Nos Estados Unidos, Paulo Furtado levantava-se todos dias às 7 da manhã para escrever o seu diário. Às 8h30, enviava o texto a Pedro Maia e Rita Lino, no quarto ao lado. Depois, o trio reunia-se e partia estrada fora, seguindo o guião definido na manhã e a rota definida previamente, mas deixando espaço aberto para que a realidade se intrometesse. De noite, terminadas as filmagens, Furtado voltava a ser músico e dedicava-se a compor o álbum que gravou em Dezembro último no estúdio Rancho de La Luna, em Joshua Tree, Califórnia. O álbum de um homem, Legendary Tigerman, que pôde por fim confrontrar-se com o seu criador. A analogia é do próprio Furtado. Conta-nos de uma conversa recorrente com um amigo que o aconselhava a ir gravar aos Estados Unidos. Para Furtado, isso não era, não podia ser, uma possibilidade. “No máximo poderia ir a África, para perceber como reagiria à mistura com tipos de blues que não fossem uma influência tão grande para mim. Estava a distanciar-me daquele universo e a criar uma linguagem muito influenciada pelo blues e pela América mas que, ao mesmo tempo, tentava desconstruí-lo”. Agora sim, era tempo de se confrontar com a fonte da sua música. “É como se o Frankenstein voltasse a casa para ver o laboratório onde foi criado”, compara.

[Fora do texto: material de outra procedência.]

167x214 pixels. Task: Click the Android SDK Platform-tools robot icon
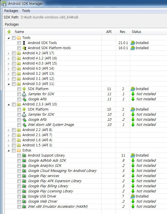[x=24, y=48]
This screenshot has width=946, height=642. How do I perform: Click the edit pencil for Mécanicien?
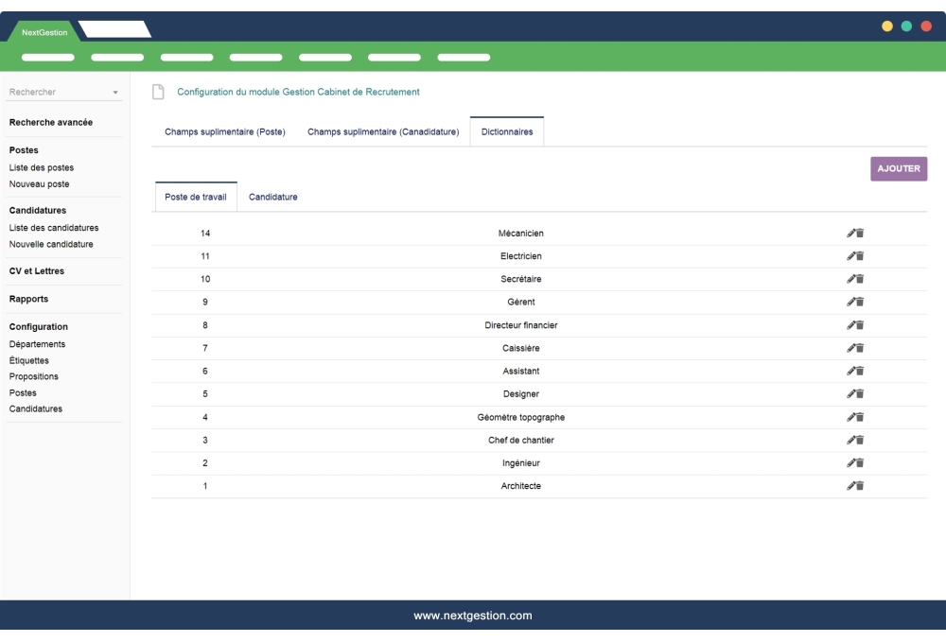coord(851,233)
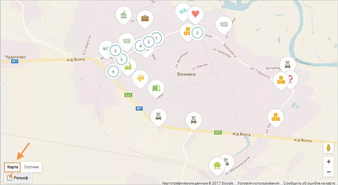The width and height of the screenshot is (338, 185).
Task: Switch to Карта map view
Action: tap(12, 167)
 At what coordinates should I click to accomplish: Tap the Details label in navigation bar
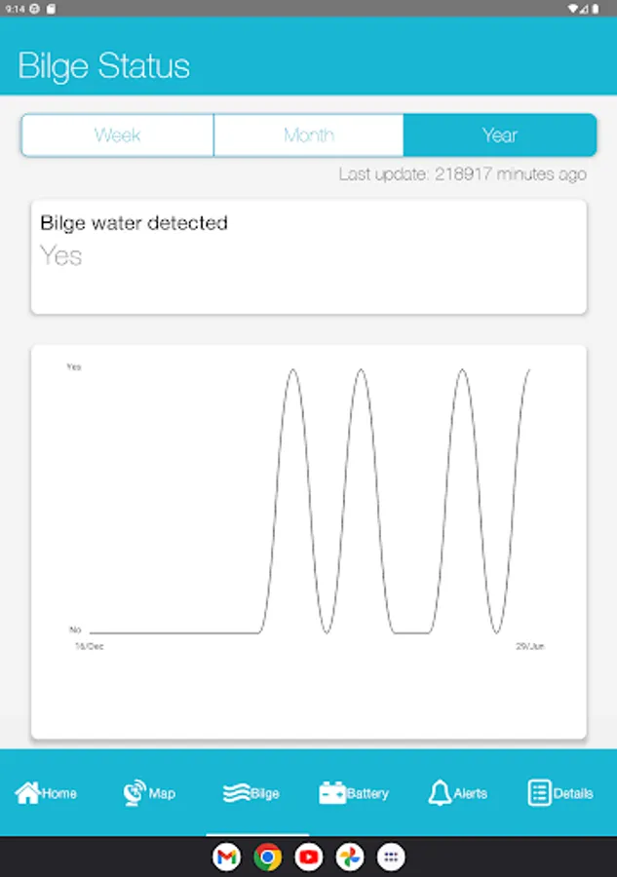point(573,793)
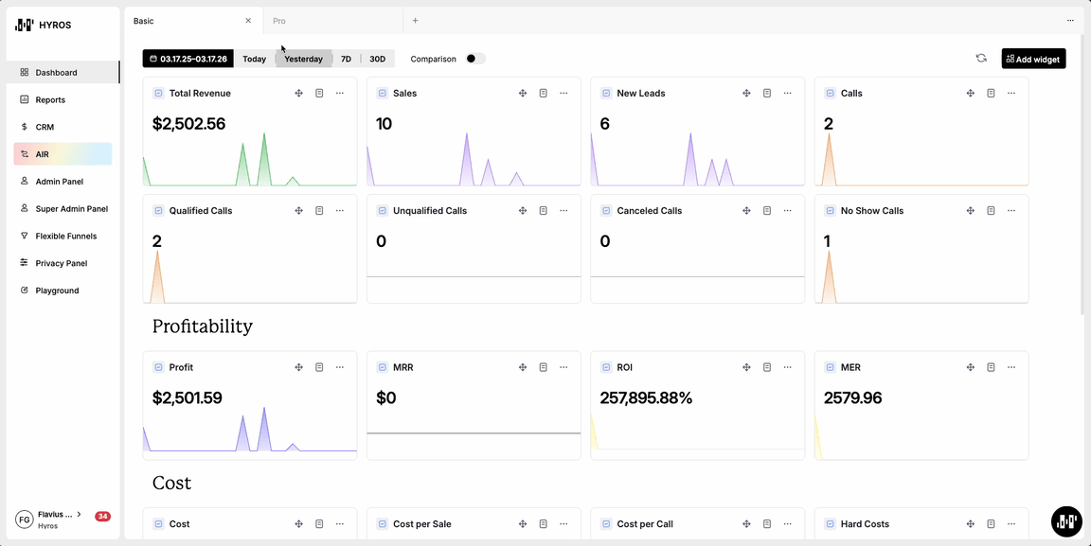Toggle the Comparison switch
Image resolution: width=1091 pixels, height=546 pixels.
click(475, 59)
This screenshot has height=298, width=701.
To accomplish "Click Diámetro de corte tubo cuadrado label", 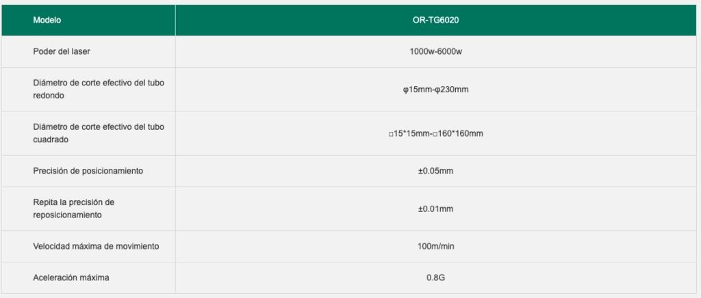I will [99, 133].
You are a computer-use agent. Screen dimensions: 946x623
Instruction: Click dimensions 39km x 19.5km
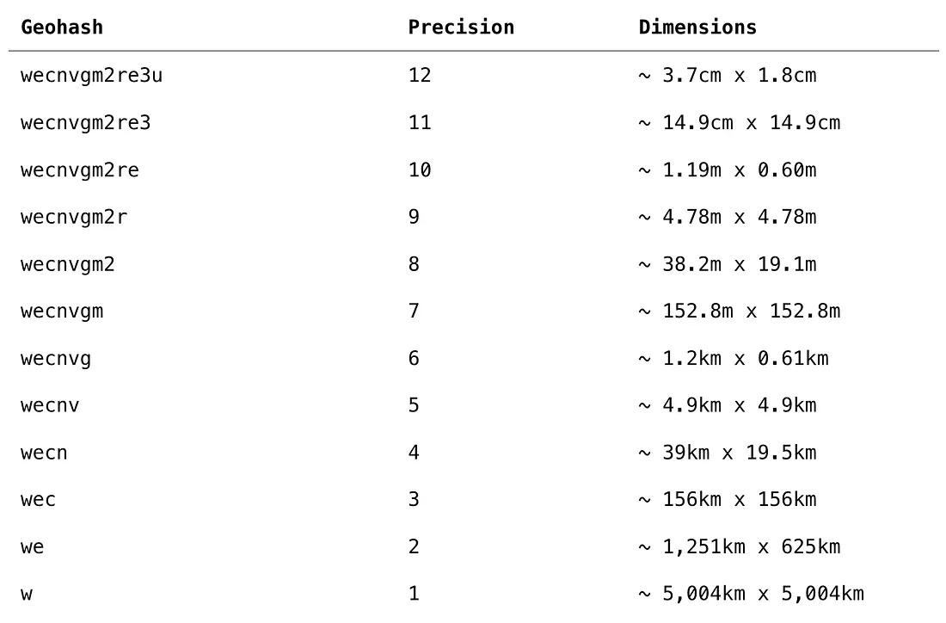tap(727, 452)
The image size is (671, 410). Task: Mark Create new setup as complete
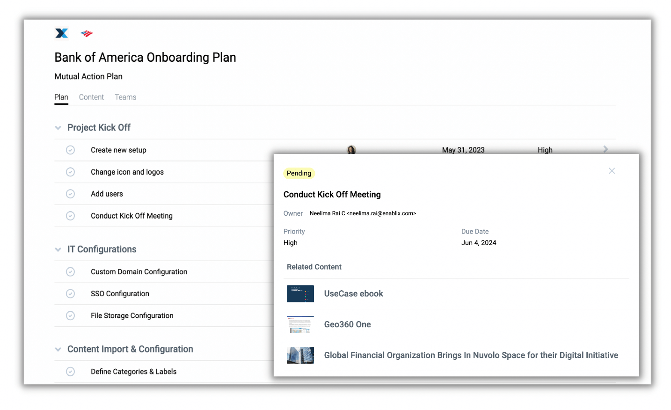[x=70, y=150]
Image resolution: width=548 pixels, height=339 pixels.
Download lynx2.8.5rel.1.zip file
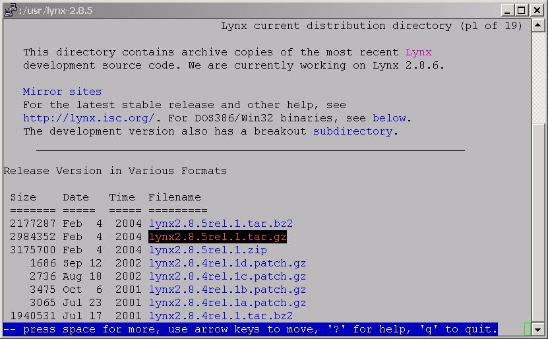pos(208,250)

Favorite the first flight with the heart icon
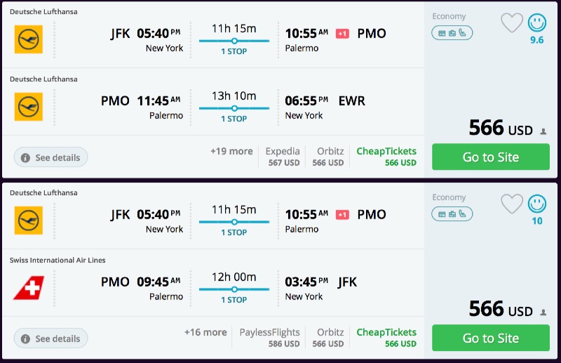point(512,23)
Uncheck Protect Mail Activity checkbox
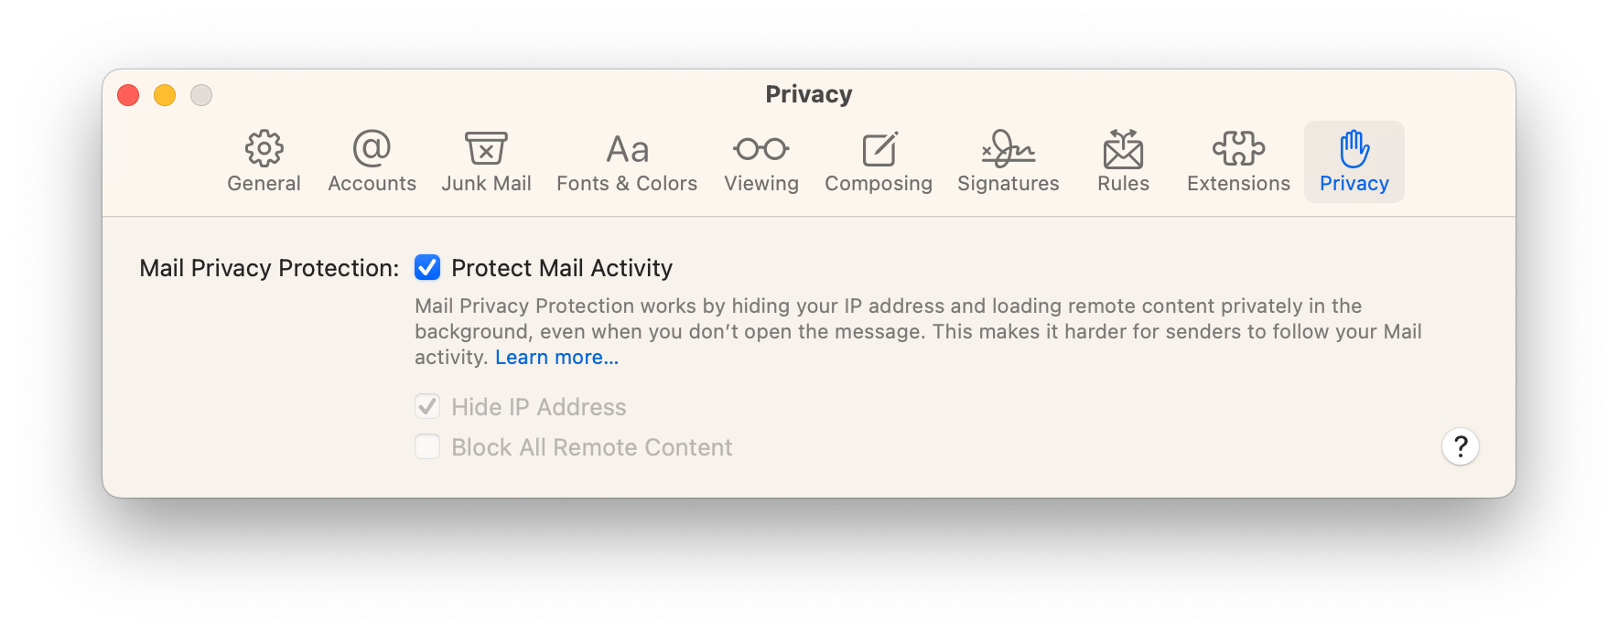 (427, 268)
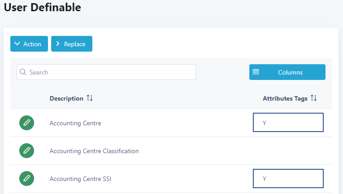Screen dimensions: 343x194
Task: Click the Attributes Tags column header
Action: point(285,98)
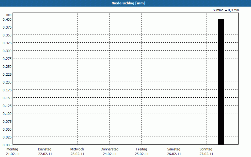Select the date label 27.02.11
The image size is (251, 157).
tap(206, 154)
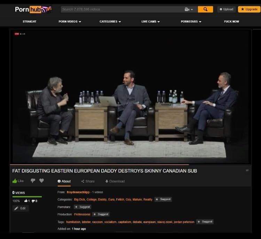The image size is (261, 239).
Task: Add video to favorites with heart icon
Action: (x=42, y=181)
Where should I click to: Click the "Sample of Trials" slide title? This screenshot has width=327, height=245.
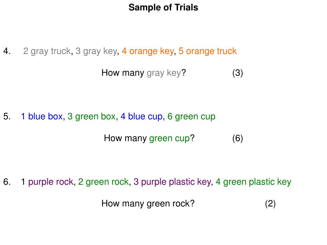coord(163,8)
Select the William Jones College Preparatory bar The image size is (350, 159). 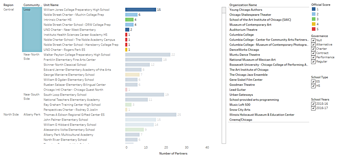click(140, 10)
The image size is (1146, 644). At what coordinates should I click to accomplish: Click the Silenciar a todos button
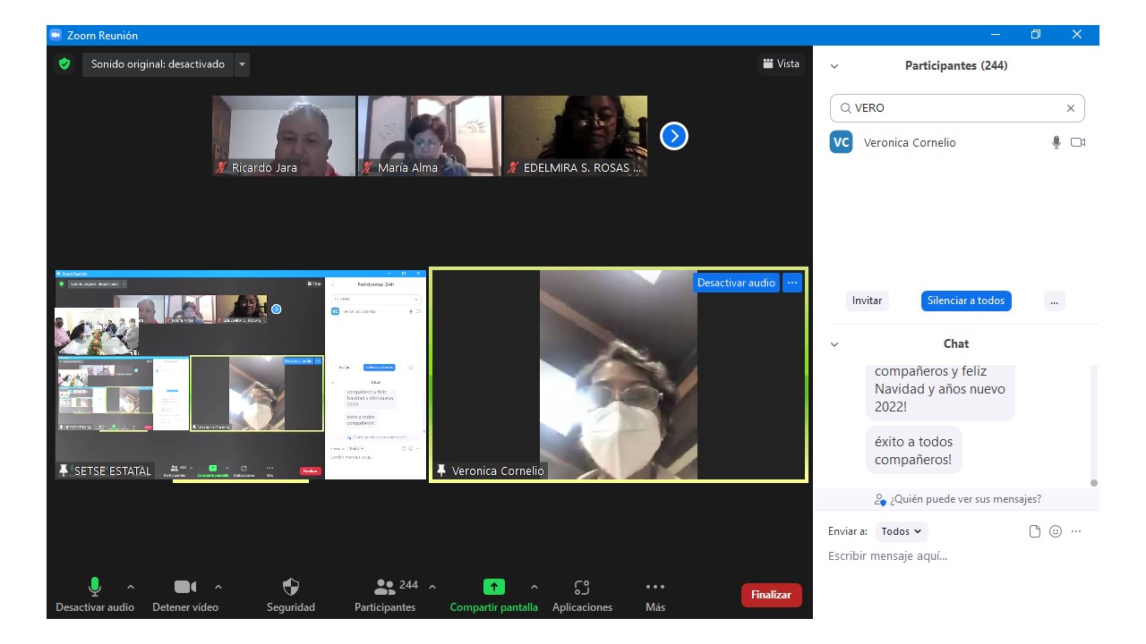965,301
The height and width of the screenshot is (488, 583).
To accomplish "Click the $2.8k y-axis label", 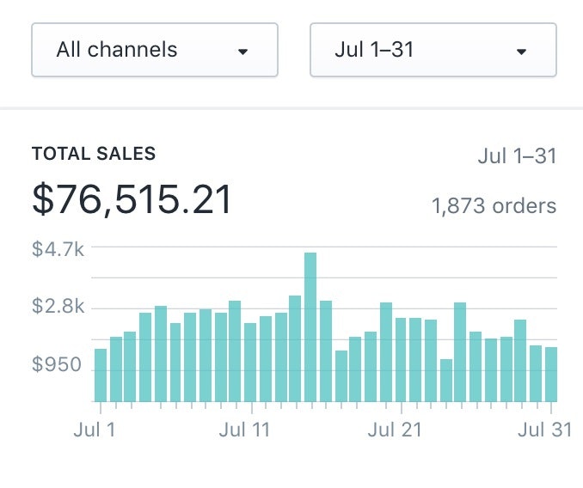I will 58,307.
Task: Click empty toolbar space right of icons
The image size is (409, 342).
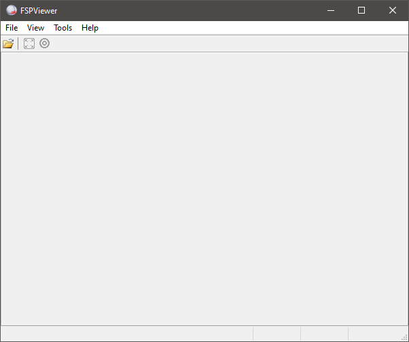Action: tap(224, 44)
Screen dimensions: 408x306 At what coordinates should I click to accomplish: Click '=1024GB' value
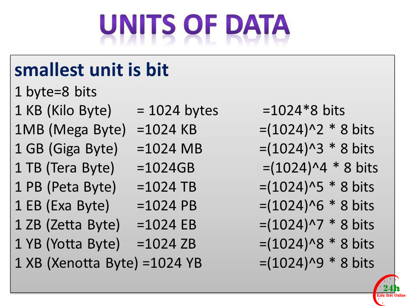[x=166, y=168]
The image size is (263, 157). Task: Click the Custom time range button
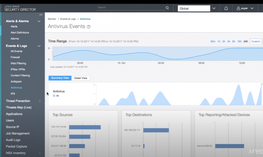coord(256,41)
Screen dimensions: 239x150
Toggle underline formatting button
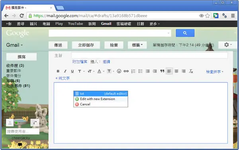[72, 71]
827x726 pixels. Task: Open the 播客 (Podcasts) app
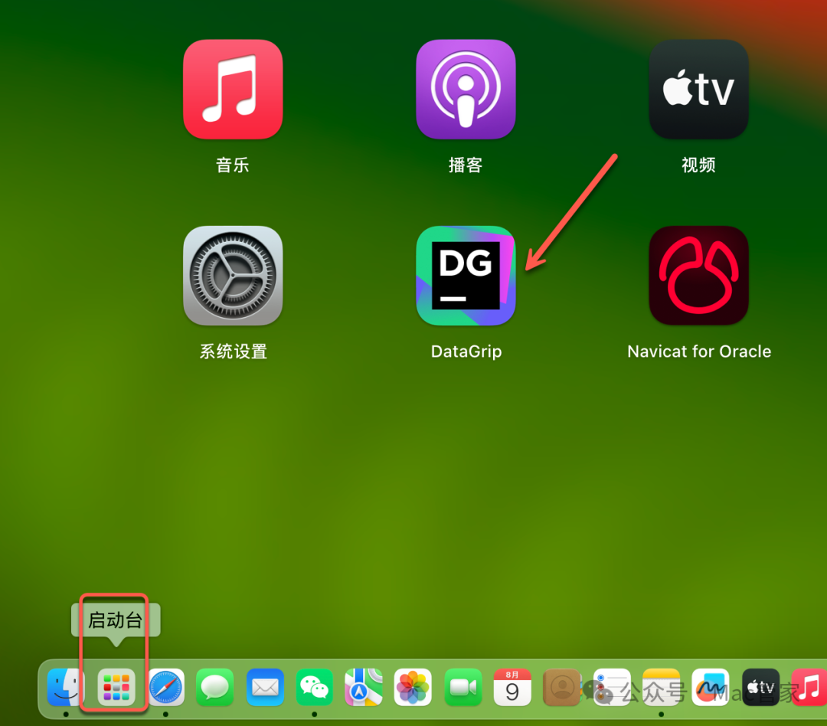pos(466,89)
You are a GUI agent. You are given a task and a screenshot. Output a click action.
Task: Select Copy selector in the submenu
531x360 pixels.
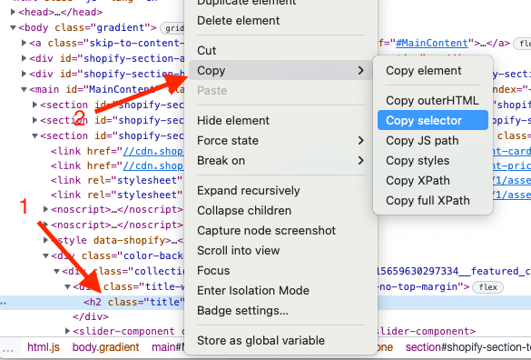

A julgar pelas reacções no estúdio por onde já passaram Queens Of The Stone Age, Iggy Pop, Victoria Williams ou Arctic Monkeys, o timing foi nada menos que o adequado. “Ao terceiro ou quarto dia, o técnico residente do estúdio fez-me a melhor pergunta: ‘O que é que vocês chamam a esta música?’. Não sabia bem onde enquadrar aquele som. Percebi que, nestes anos todos, tenho seguido um caminho que, dentro dos seus erros de percurso, está correcto”. O novo álbum foi gravado com Paulo Segadães (bateria) e João Cabrita (saxofone), habituais companheiros de palco, tem como convidado em duas canções Dave Catching (guitarrista com Queens Of The Stone Age ou Eagles Of Death Metal no currículo e co-fundador do Rancho de La Luna) e terá como co-produtor Johnny Hostile, produtor das Savages e que, quando actuava com a vocalista daquelas, Jehnny Beth, no duo John & Jehn, chegou a partilhar a estrada de digressões com Legendary Tigerman. Apesar de a composição do novo álbum ter acontecido enquanto decorria a rodagem do filme, “musicalmente” não há qualquer relação entre ele e a banda-sonora de guitarras em lenta reverberação. “Seguiu totalmente noutra direcção. Mais experimental, creio, mais gutural. Isto um dia há-de eventualmente ficar tudo ligado”, sorri. Já está.

Teremos os filmes-concerto, o filme ele mesmo, um livro, a edição da banda-sonora e do novo álbum. E, enquanto vemos o homem que quer desaparecer no deserto americano caminhando sem destino, assombrado por fantasmas e obsessões, olhamos para trás e reencontramo-lo. Foi logo no início. Estávamos em 2002 e Legendary Tigerman editava o álbum de estreia, Naked Blues. No vídeo para a canção homónima, o sexo, o álcool e o jogo eram o combustível para o início da fuga. O fim mostrava Legendary Tigerman caminhando sem destino numa estrada de terra sem curvas. Sim, isto já está tudo ligado.